There’s Little Energy In Congress For Making Encryption Law

The bill with the highest profile, Burr-Feinstein, is little more than a giveaway to the FBI and NSA.

There’s Little Energy In Congress For Making Encryption Law
[Photo: jgolby via Shutterstock]

Don’t look for Congress to make a law on government access to encrypted data anytime soon. As members rush for the airport before the Memorial Day break, the high-profile standoff between Apple and the FBI over encryption backdoors is likely far from the top of their minds.


After the FBI sought to compel Apple to help it access the iPhone of San Bernardino shooter Syed Farook in mid-February, a flurry of congressional hearings took place, and two powerful senators circulated a bill that would force all companies to provide “back doors” to encrypted user data.

But the FBI has since given up conscripting Apple’s help in two separate cases in two different federal courts–one in San Bernardino and one in Brooklyn–and the issue seems to have lost some of its urgency on the Hill.

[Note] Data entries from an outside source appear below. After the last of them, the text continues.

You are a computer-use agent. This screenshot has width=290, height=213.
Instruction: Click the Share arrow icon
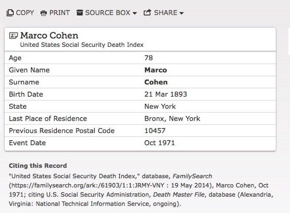pos(148,12)
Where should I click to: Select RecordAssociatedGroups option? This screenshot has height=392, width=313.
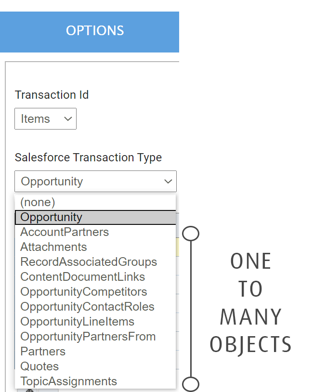89,262
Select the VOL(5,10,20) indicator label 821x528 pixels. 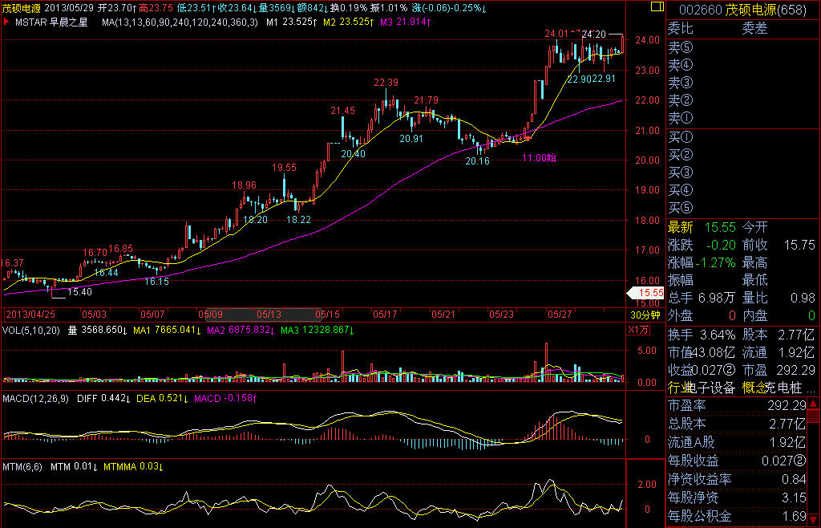32,329
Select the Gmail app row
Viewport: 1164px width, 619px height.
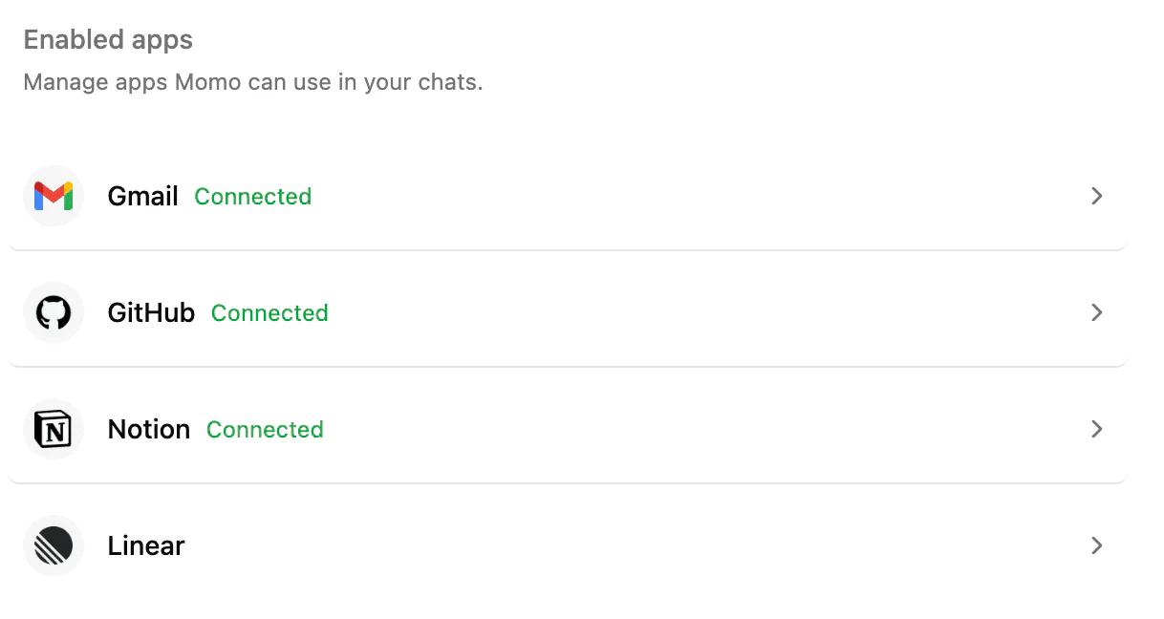(x=573, y=196)
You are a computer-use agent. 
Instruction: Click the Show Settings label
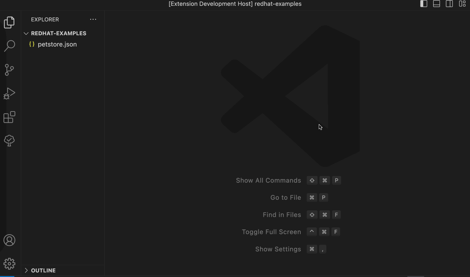click(278, 249)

So FBI officials and Apple executives, for now, have ceased sparring in editorials, TV interviews, and court filings. But the shelving of the encryption policy debate is caused by more than just that.

Congressman Darrell Issa (R-Calif.) told Fast Company that many members of Congress are still getting educated on the technical aspects of encryption.

Both Rep. Zoe Lofgren (D-Calif.) and Senator Ron Wyden (D-Oregon) explained that many members see no way to codify in law a “middle ground” that satisfies both the data security needs of tech companies and consumers, and the need of government agencies to access that data with a court order.

There probably is no middle ground. Lofgren put it this way: “It’s either a one or a zero; you either have strong encryption or you don’t.”


The widely criticized Burr-Feinstein encryption bill (formal name: The Compliance with Orders Act of 2016), which would create backdoors into stores of private user data, was circulated in a Senate committee April 8 and is still showing little sign of advancing to the Senate floor for a vote.

The bill forthrightly places the responsibility on businesses large and small (and not just tech businesses) to build and maintain back doors into encrypted user data at their own expense, so that law enforcement can easily access the data (with a court order) during criminal or national security investigations.

Burr-Feinstein is now languishing in the Senate Intelligence Committee that Burr chairs and Feinstein co-chairs. The two sponsors have the power to bring the bill up for discussion in the committee, but can’t force a vote on the Senate floor. The bill, in its current form, wouldn’t have the votes needed for passage in the Senate, sources say.

Several members of Congress who spoke to Fast Company this week in the Capital say there’s little energy on either side of the aisle for moving the bill forward. Senator Ron Wyden (D-Oregon) told Fast Company this week he’s still planning a filibuster if the bill comes to the floor.

Tech and privacy groups lined up against the bill immediately after it appeared. The New America Foundation Open Technology Institute called it “ludicrous,” “dangerous,” and “technically illiterate.”

“The draft shows how out of touch Senate Intelligence Committee leaders Sens. Burr and Feinstein are with the needs of the American people,” said the Electronic Frontier Foundation.


Senator Feinstein was taken to task for the bill in a stinging editorial in the San Jose Mercury News. “Sen. Dianne Feinstein remains clueless on the technology issues that drive her state’s economy.” On the bill itself, the Merc said: “The Senate should trash it and look somewhere other than California for leadership on this national challenge.”

Burr has his own problems. Suffering from lack of name recognition, he’s in danger of losing his North Carolina senate seat in November.

On the House side, an encryption “work group” (don’t call it a commission) has been formed (Issa and Lofgren both participate) to investigate ways of establishing rules of the road around encryption for private tech companies and law enforcement.

But the group has met only once, and a second meeting has not been scheduled. Staffers are now out doing research and talking to experts on the subject, with the aim of eventually creating a formal report.